All Bugattis have very wide locks, and even this immense vehicle can turn round in a very small space. The steering wheel requires three turns from lock to lock, which is a pleasant ratio for ordinary use. In a car more prone to tail skidding a higher ratio would be desirable, but on the Bugatti it seems fairly ideal, coupled, as it is, with finger-light operation.

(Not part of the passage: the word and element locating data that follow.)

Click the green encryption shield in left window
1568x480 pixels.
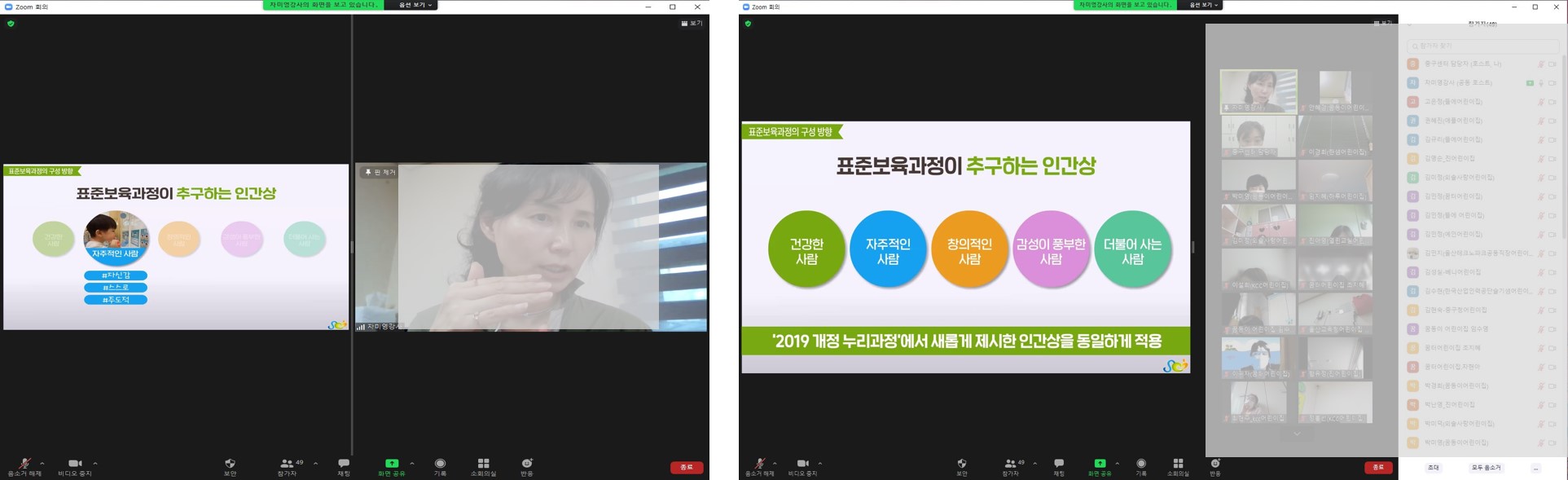click(11, 24)
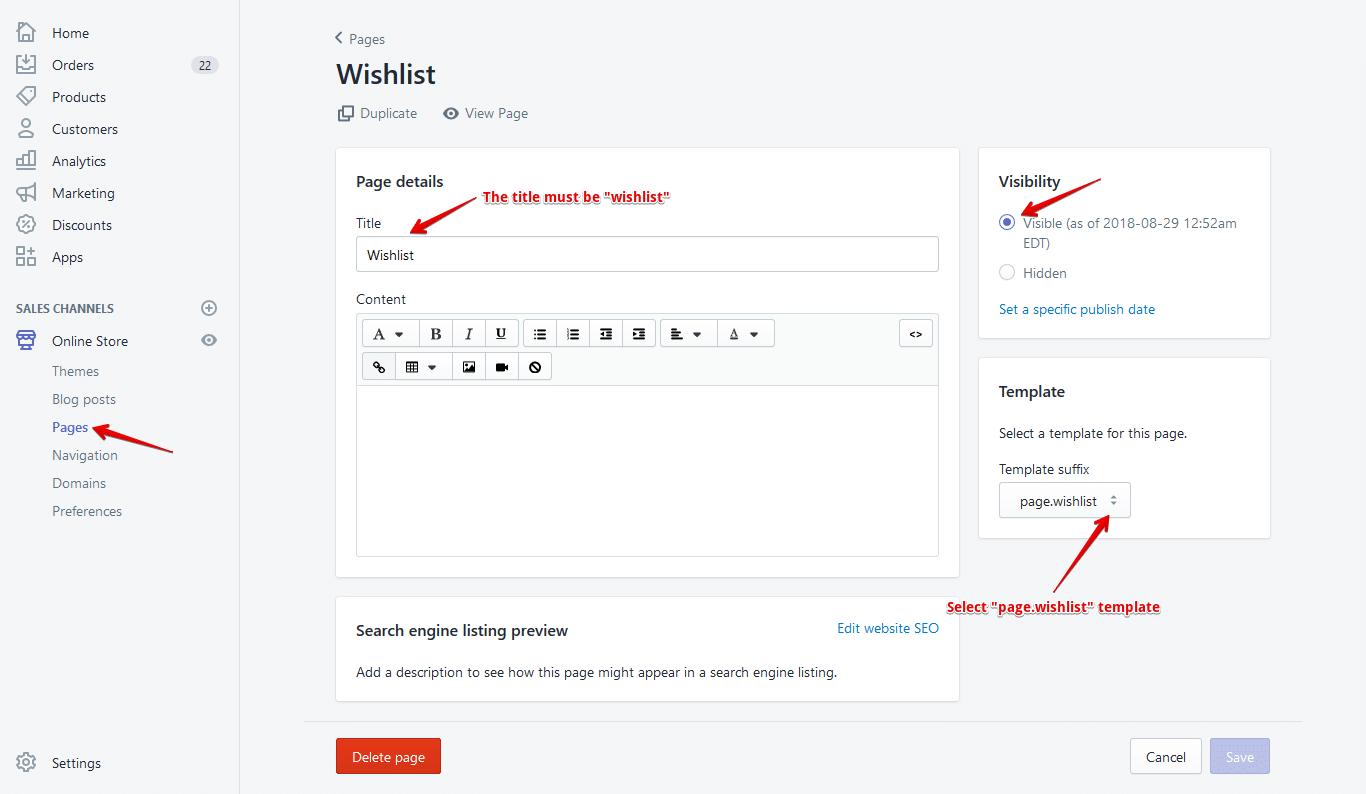Insert a video into the content
The image size is (1366, 794).
coord(501,365)
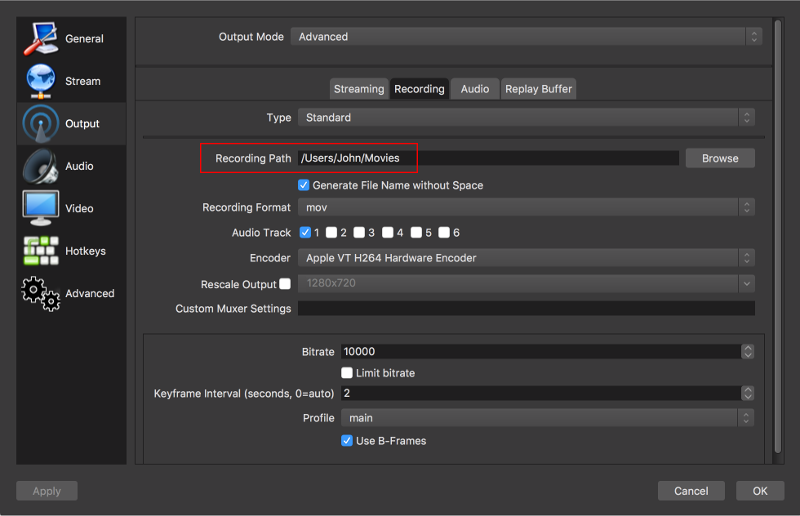Click the Output broadcast icon
Screen dimensions: 800x516
(x=41, y=123)
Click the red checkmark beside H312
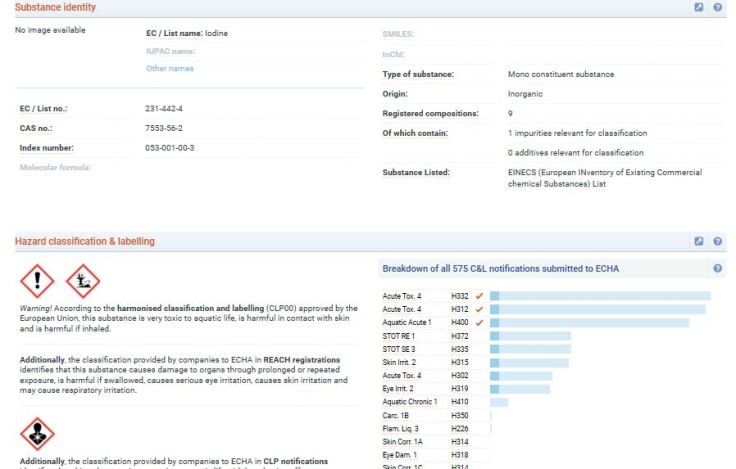 click(479, 309)
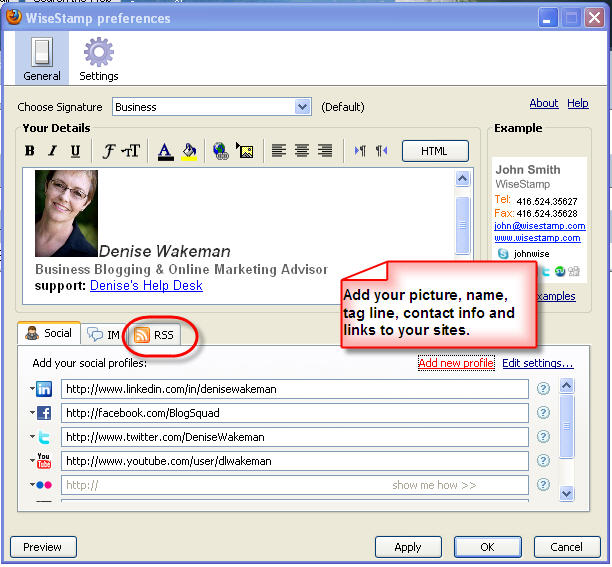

Most modern chassis, with cruciform bracing and flexible engine mountings, are very stiff behind and rather wobbly in front. Bugatti has always gone to the other extreme of an immensely rigid front end, leaving the back half to look after itself, and there can be little doubt that the superb controllability of all Bugattis is largely due to this policy. Even an 11′ fiV wheelbase does not lower the cornering ability of this Type 46 and it can be wheeled around fast bends or sharp corners in a perfectly caddish manner. Incidentally, for the best results when cornering the tyre pressures advertised by the makers must be closely adhered to. They are 21 lb./sq. in. front and 28 lb./sq. in. rear, and with any higher pressures in front the steering becomes disagreeably light. For real
dicing the telecontrols require to be wound up fairly keenly ; but, even so, the passengers continue to enjoy very genuine comfort. For town use they can be slacked right off, when the suspension becomes of a quite transatlantic softness.
In fact, this car is a remarkable combination of American comfort and flexibility, almost racing standards of roadholding and the highest grade of workmanship, qualities which place it among the world’s finest automobiles. The performance is not, indeed, overwhelming, but, for my part, I have come to the conclusion that acceleration of the “punchin-the-back” variety is definitely tiring for everyday use. It is no good saying that one need not use it, because, in point of fact, one always goes as fast as possible. So long as I can accelerate better than 98 per cent. of other road users and cruise at 70-80 m.p.h. I do not ask for any greater performance.
It is for this reason that the Types 46 and 49 Bugattis, together with such cars as the Mark V Bentley and D 6.70 Delage, appeal to me as the most desirable of all touring cars.
Rodney Clarke’s Type 46 is certainly one of the best of its kind and I greatly look forward to a further more extensive run in it in happier times, when its present minor imperfections have been overcome.